Umutla yarına sarılanda, anda ve anında hazir
olmamayı okur evren. Yaşamayı, yaşama sevincini şartlı olarak sonra yaşamaya ertelemek diye adleder evren.
Yaşamın an’ında olanları kabul edermiş gibi yaparak yarından medet ummak değil midir?

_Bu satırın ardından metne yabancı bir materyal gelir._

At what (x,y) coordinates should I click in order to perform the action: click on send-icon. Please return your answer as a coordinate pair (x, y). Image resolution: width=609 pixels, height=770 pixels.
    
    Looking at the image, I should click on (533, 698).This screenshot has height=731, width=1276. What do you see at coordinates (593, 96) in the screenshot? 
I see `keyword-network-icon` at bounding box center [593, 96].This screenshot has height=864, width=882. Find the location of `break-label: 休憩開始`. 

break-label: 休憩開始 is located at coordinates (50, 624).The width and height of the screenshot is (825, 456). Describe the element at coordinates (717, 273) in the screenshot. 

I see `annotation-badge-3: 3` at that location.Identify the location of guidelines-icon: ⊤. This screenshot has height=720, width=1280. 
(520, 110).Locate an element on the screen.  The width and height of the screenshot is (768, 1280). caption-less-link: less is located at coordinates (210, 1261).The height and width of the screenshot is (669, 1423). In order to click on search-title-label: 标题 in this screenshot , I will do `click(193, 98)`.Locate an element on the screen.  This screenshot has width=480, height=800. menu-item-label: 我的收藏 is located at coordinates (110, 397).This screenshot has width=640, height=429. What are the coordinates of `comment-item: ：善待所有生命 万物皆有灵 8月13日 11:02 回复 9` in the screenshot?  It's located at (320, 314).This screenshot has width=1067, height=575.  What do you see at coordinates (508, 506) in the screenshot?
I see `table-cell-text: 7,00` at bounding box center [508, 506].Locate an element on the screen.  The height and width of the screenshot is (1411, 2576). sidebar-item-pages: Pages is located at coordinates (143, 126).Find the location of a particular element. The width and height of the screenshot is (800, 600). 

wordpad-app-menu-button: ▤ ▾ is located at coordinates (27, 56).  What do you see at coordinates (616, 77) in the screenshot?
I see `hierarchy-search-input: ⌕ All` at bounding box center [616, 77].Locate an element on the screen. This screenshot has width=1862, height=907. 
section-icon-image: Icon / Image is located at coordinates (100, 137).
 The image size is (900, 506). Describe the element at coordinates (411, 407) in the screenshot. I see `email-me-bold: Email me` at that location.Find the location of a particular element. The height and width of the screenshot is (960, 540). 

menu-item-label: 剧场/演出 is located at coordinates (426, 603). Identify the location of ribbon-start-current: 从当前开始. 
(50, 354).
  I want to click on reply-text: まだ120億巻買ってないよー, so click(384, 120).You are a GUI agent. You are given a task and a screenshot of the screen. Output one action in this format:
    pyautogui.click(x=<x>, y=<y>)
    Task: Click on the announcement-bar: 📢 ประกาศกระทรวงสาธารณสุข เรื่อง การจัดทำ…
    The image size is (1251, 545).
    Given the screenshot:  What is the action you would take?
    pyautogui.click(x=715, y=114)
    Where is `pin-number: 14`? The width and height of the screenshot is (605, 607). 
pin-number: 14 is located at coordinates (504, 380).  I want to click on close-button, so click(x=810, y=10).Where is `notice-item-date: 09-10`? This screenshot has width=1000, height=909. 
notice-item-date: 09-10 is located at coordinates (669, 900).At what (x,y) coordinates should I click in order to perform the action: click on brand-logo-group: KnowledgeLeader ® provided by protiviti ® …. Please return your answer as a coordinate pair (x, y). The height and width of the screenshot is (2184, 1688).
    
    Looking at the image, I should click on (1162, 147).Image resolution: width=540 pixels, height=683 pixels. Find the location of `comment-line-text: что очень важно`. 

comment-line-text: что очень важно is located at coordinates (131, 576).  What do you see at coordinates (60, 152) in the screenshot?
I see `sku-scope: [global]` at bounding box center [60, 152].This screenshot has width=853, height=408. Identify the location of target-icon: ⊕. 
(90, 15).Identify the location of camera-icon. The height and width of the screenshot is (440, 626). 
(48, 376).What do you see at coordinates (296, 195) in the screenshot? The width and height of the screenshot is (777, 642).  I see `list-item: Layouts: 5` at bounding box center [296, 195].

Halbuki teklik ve yaşam şimdi burada olandadır. Yaşama sevinci, coşkusu anda yaşanan tecrübedir. Yargisizca kabul edilen belki üzüntü, belki korkudaki enerjiyi yok saymadan kabul etmekdir. Yaşamı cazip ve eğelenceli kılan da bu bilinmezliği değil midir? Umut ve umutsuzluğa gerek kalmadan belirsizliği yaşamak ve kontrolu bırakmak daha hafif ve eğelenceli olmaz mı? Felekden bir yaşam çalalım o zaman! Ertelemeden ışığa doğru yolculuğa devam….
Like this:
Like Loading...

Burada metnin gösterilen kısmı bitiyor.